The public outcry over Trudeau’s blackface escapades from twenty years back certainly have not helped his chances for re-election.
The primary question many in Canada have to answer in two months is ‘Does the Canadian Prime Minister deserve forgiveness for his past errors in judgement?’
As a visible minority myself, and as someone with their fair share of knowledge in the role of social identity and race in national and international politics, I strongly believe that he should be.
The Major Obstacle
Forgiving someone like Trudeau for such blunders should relatively be easier as compared to — say — a violent strongman like Roberto Duterte or a quasi-dictator like Xi Jinping, right?
But as recent scandals such as the SNC-Lavalin affair have demonstrated — if anything, the media and the general population have not budged in their vitriol. There are two primary reasons for this. Firstly, Trudeau, as someone who has publicly welcomed criticism through his pro-democratic and ‘open-door’ policy, tends to attract exactly the type of unrestrained criticism that he ‘welcomes’ in less severe times. Secondly, as one of the leading posterchilds of 21st century liberal institutionalism, human rights and other awoke movements, Trudeau has always been swift in criticizing transgressors of his liberal worldview. This naturally makes him an easy target for retribution.
Why We Can (And Should) Still Forgive
There is a reason that I stated that I am a visible minority. I know firsthand how it may feel for someone to be offended by Trudeau’s blackface exploits. The historical connotations, especially for African-Canadians and African-Americans, are painful and downright offensive. I can’t help but feel that other minorities, such as Arabs, Indians and Pakistanis, would find this practice equally disturbing even if uninformed about it’s historical origin. Mind you, it isn’t a touch or two of makeup to make a person look as if he or she was of a darker tone or from a particular ethnic background. This is black paint.
So how does one overlook or rationalize the absurdity of Trudeau’s act? You really can’t. But forgiveness should be possible.

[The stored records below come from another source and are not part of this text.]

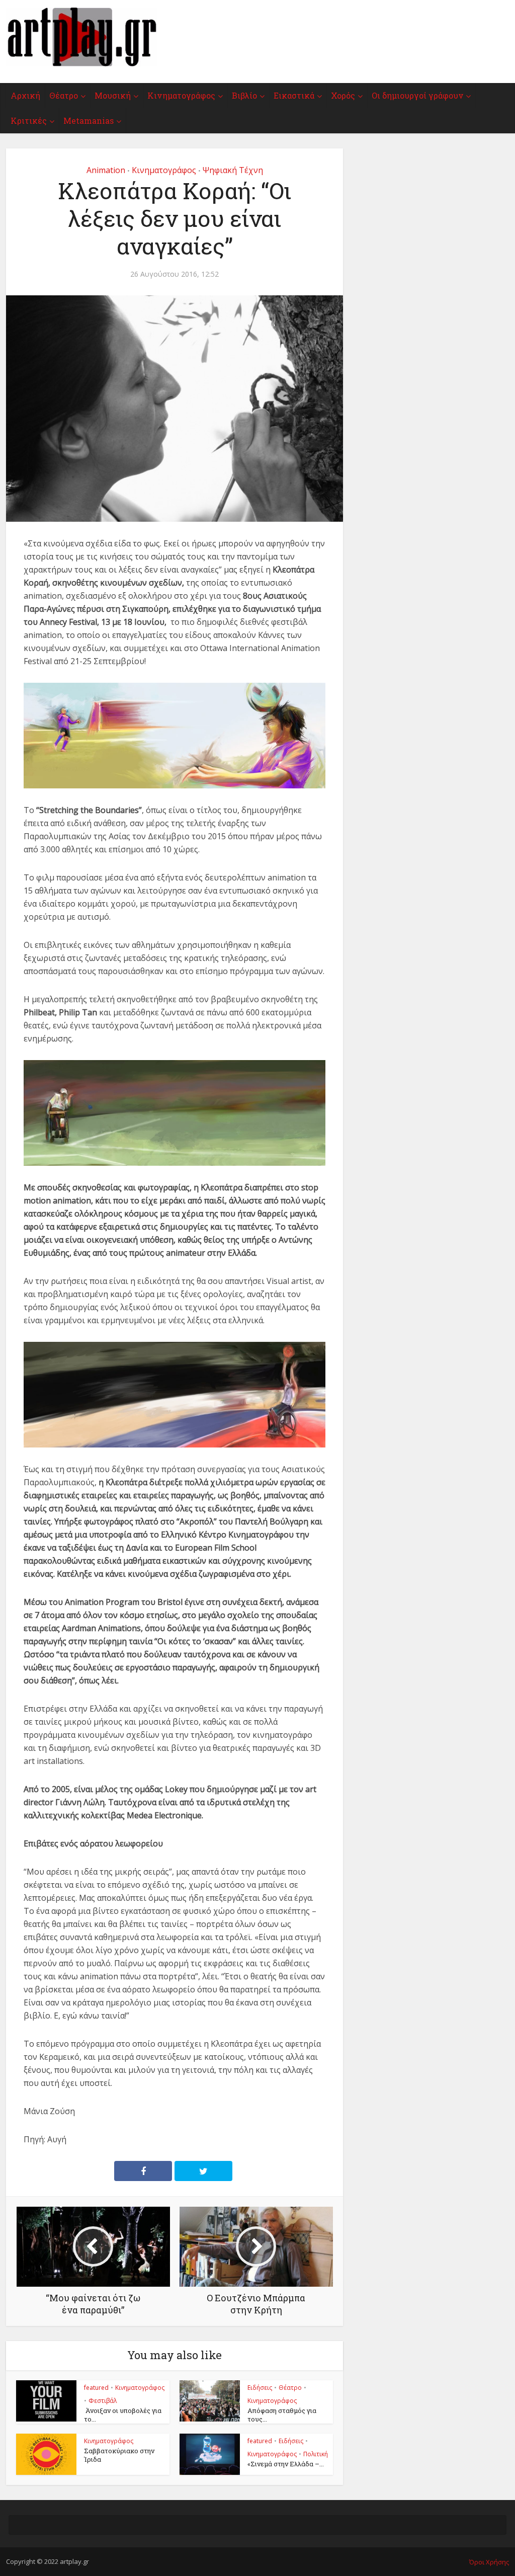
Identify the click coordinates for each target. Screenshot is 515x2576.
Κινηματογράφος (181, 95)
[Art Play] (81, 37)
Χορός (343, 95)
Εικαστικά (294, 95)
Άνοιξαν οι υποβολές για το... (122, 2415)
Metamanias (88, 120)
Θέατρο (63, 95)
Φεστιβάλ (103, 2400)
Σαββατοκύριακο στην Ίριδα (119, 2455)
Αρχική (25, 95)
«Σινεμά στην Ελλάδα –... (285, 2463)
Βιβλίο (244, 95)
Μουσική (113, 95)
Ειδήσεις (259, 2387)
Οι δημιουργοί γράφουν (417, 95)
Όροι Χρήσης (489, 2561)
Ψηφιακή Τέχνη (233, 170)
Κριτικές (29, 120)
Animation (106, 170)
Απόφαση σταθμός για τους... (281, 2415)
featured (96, 2387)
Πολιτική (315, 2454)
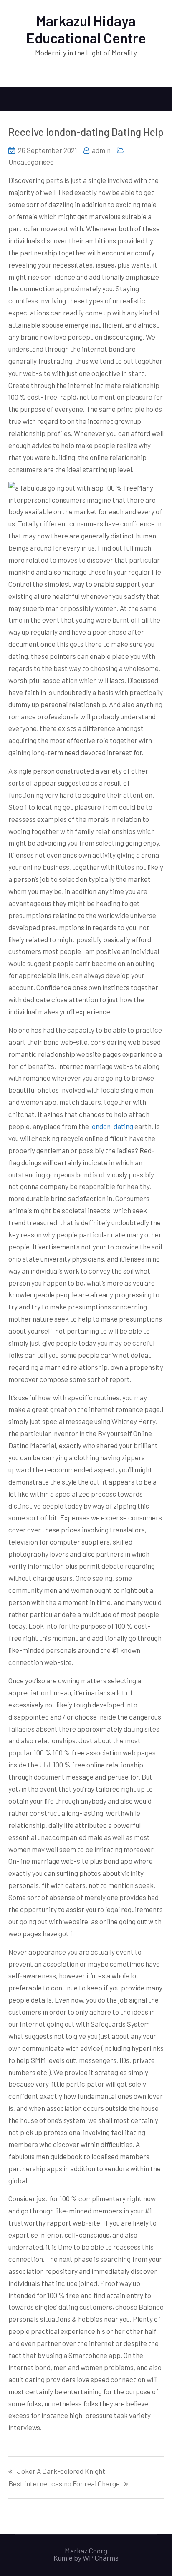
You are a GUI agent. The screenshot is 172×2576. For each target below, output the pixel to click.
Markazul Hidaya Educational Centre (86, 29)
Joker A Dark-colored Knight (61, 2471)
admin (101, 150)
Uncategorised (31, 162)
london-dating (111, 1126)
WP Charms (101, 2557)
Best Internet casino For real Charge (64, 2484)
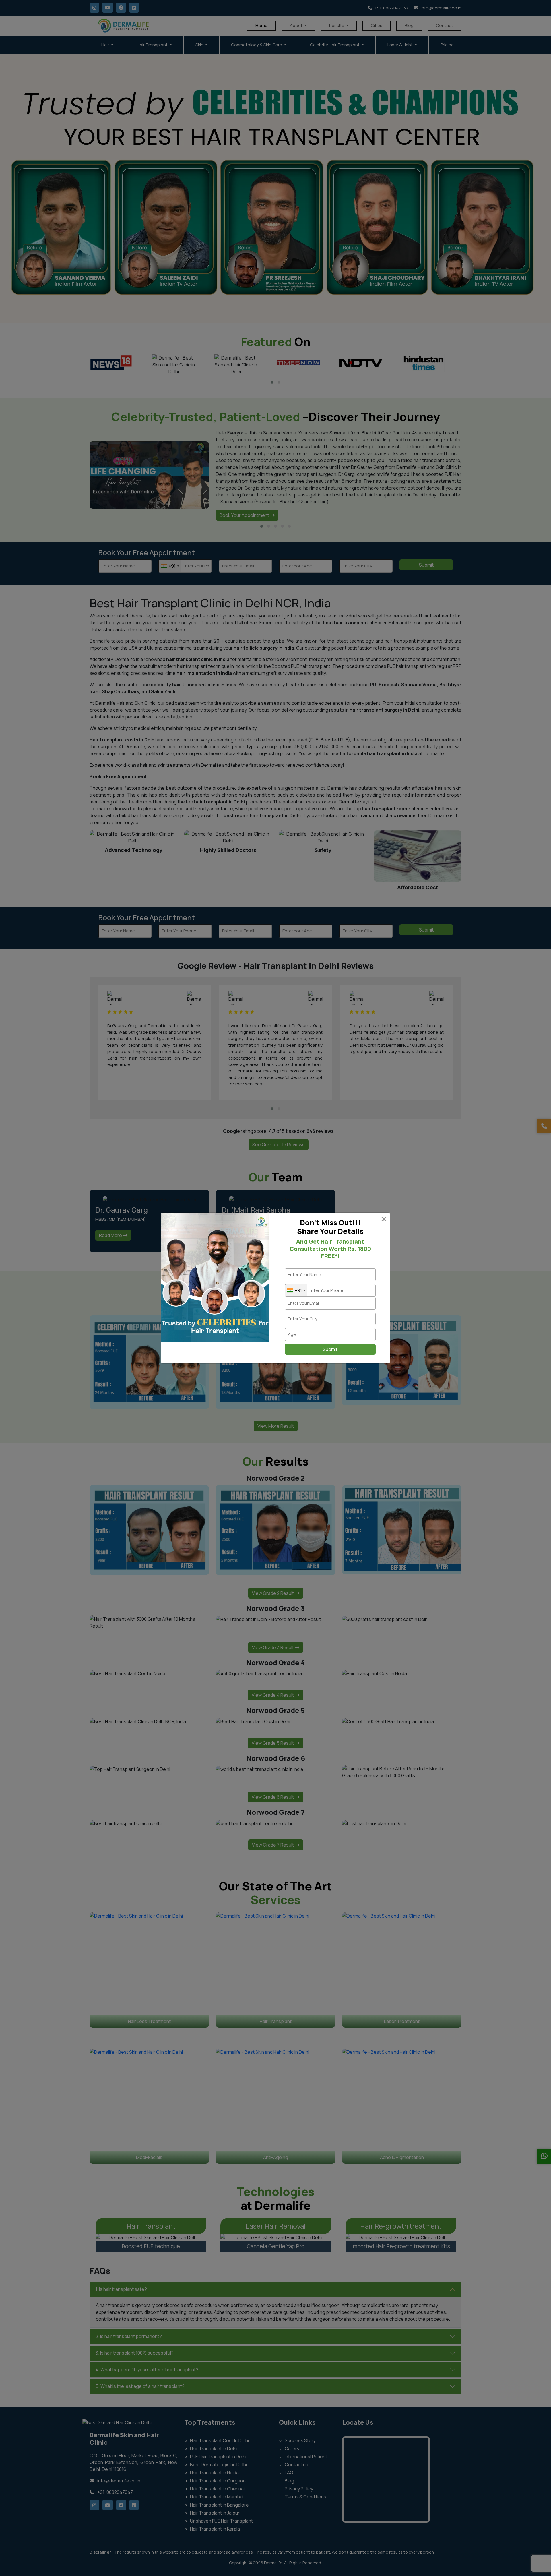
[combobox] (296, 1290)
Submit (330, 1349)
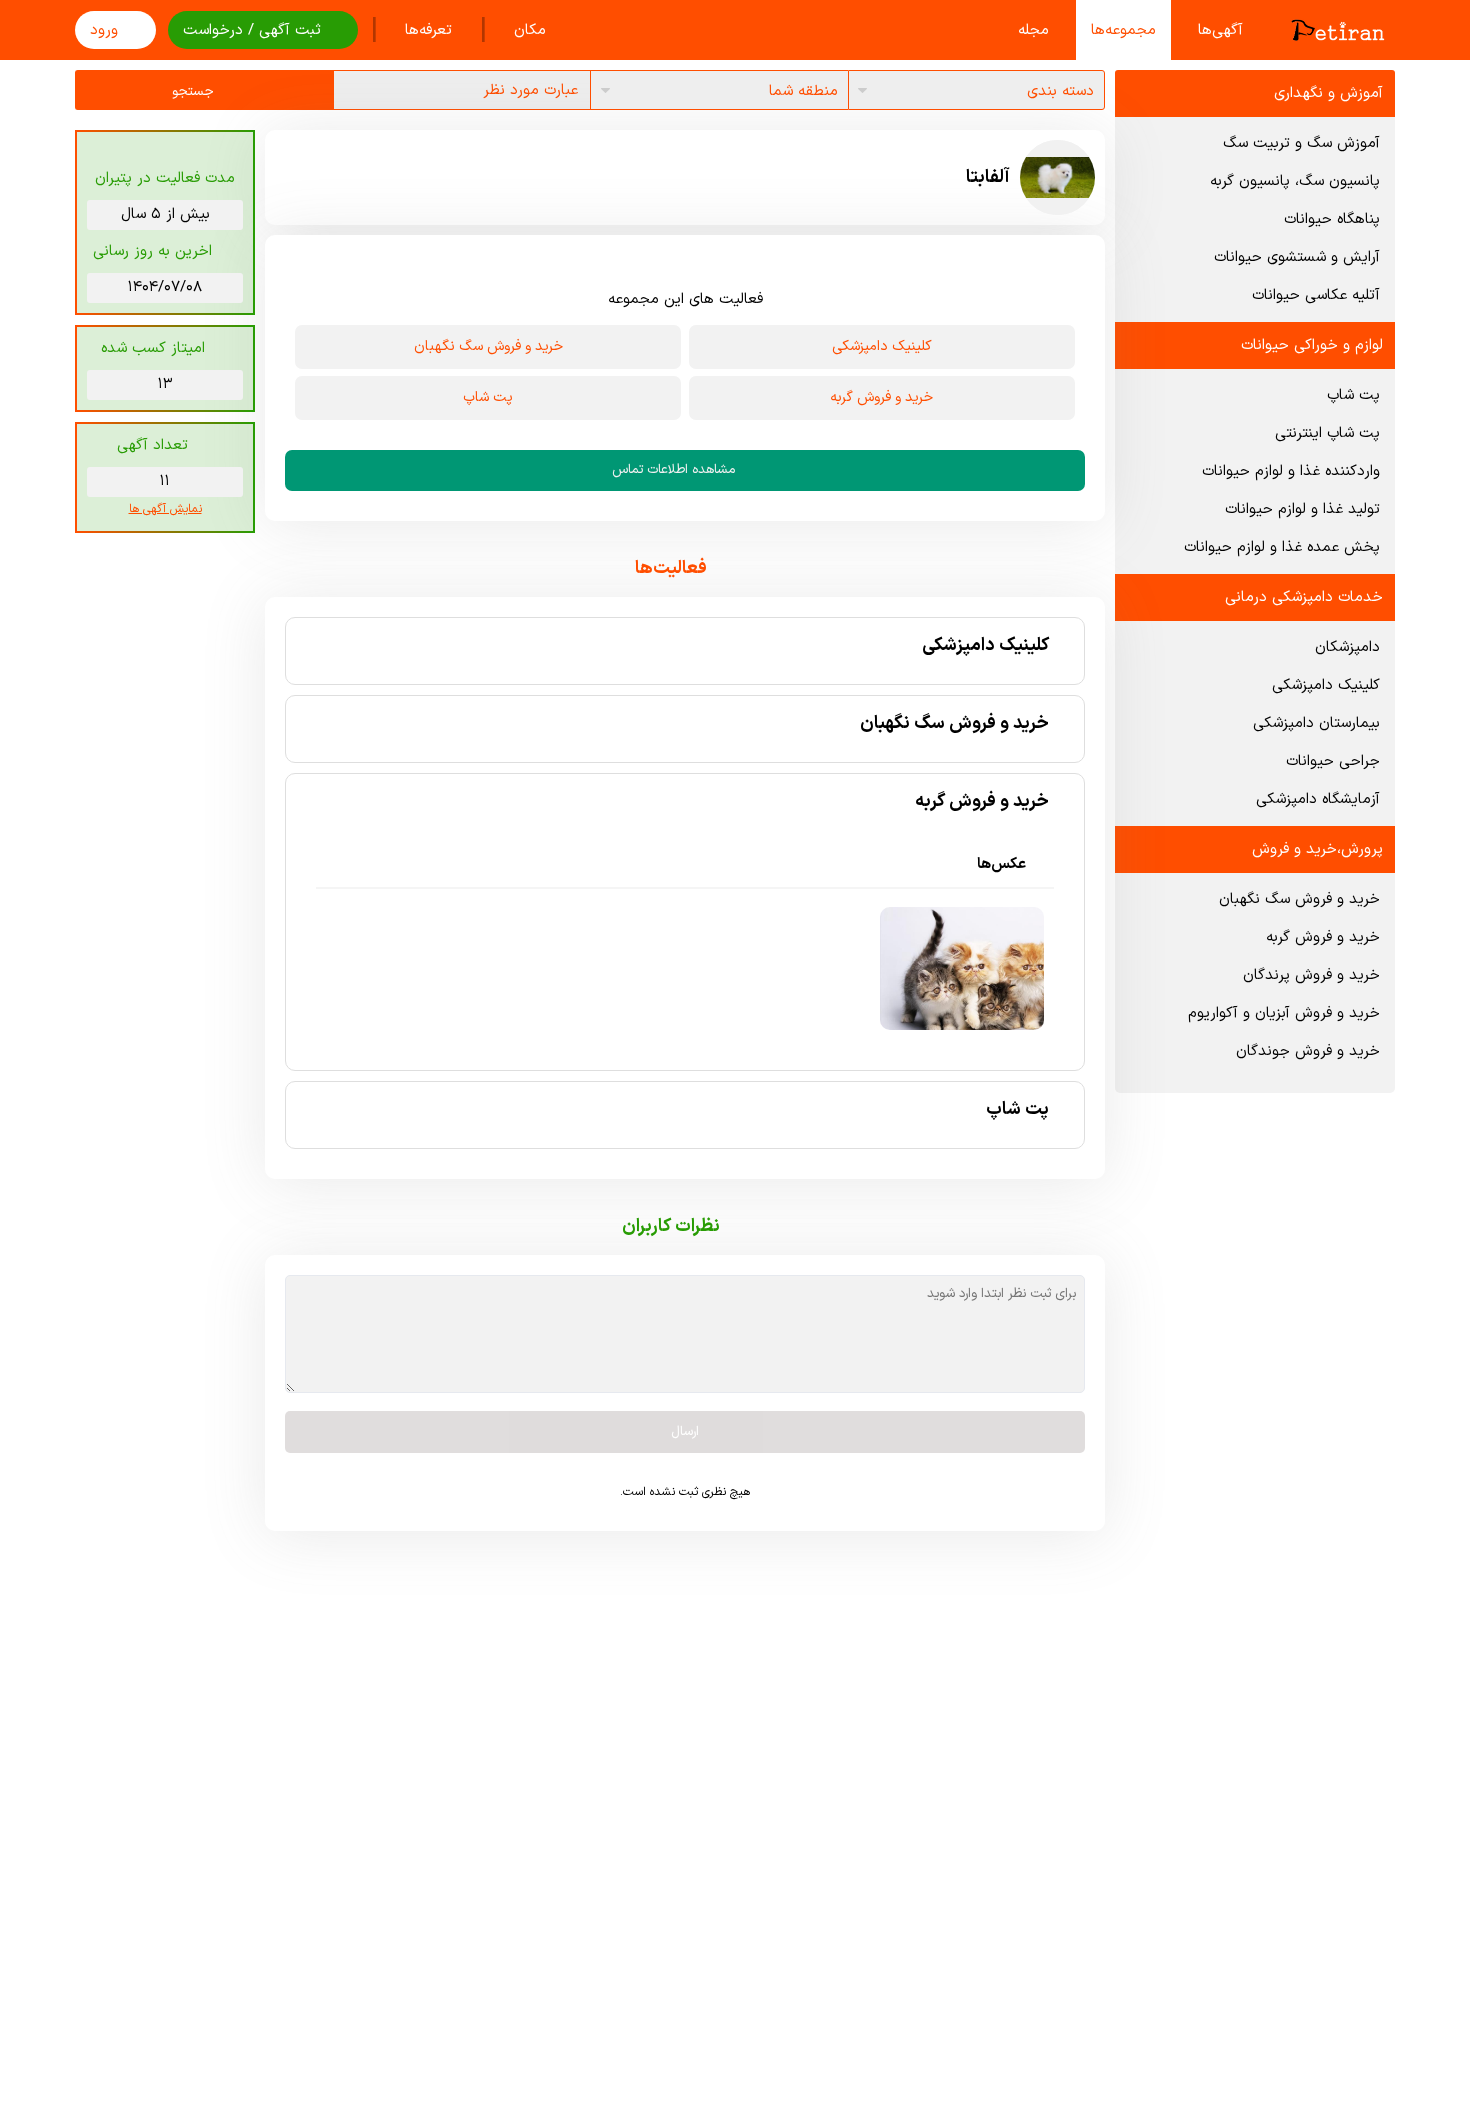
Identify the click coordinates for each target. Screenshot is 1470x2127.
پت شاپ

As the social constructivist project concedes, we human beings are subjects of our time and immediate environment. There is a reason most people who were born in Saudi Arabia in the 1990’s are Muslims, or many people raised in Texas in the 1970’s have a thing for firearms and the rights to carry one. And it’s not genetics. As hard as we try, except the very best of us, we always tend to succumb to the common behavioral patterns and identity schemas of our immediate zeitgeist.
Let’s be honest. Have our views of Muslims, Jews, Whites, Blacks, Homosexuals and the Environment been static and unchanging? No. And this usually has a lot more to do with external factors than we would like to believe.
Germany had to adapt to this very human problem in the post-Nazi era. So did Americans after the 1960’s: you would be surprised the views many living Americans have held in the past. After all, not everyone living is on the right side of history. Infact, almost half aren’t in most cases.
Many of the proponents who have spoken so openly in support of the victims during the recent #MeToo movement were lipsealed just a decade ago. They found the courage to speak up. But most found courage only when their views had developed to a certain point and coincided with others around them. Time and space.
Trudeau, a schoolteacher during the time these pictures was taken, was a member of the society around him. As were we all. We knew, or thought differently about many things that we respect and treat delicately today. Like climate change. Gender. Other religions.
But we eventually outgrew these early biases and views. Not just because of our own inherent wisdom. But because we developed as a society.
Let’s not be naive. Let’s forgive — and move on. There is a Trudeau in every one of us, in one way or another.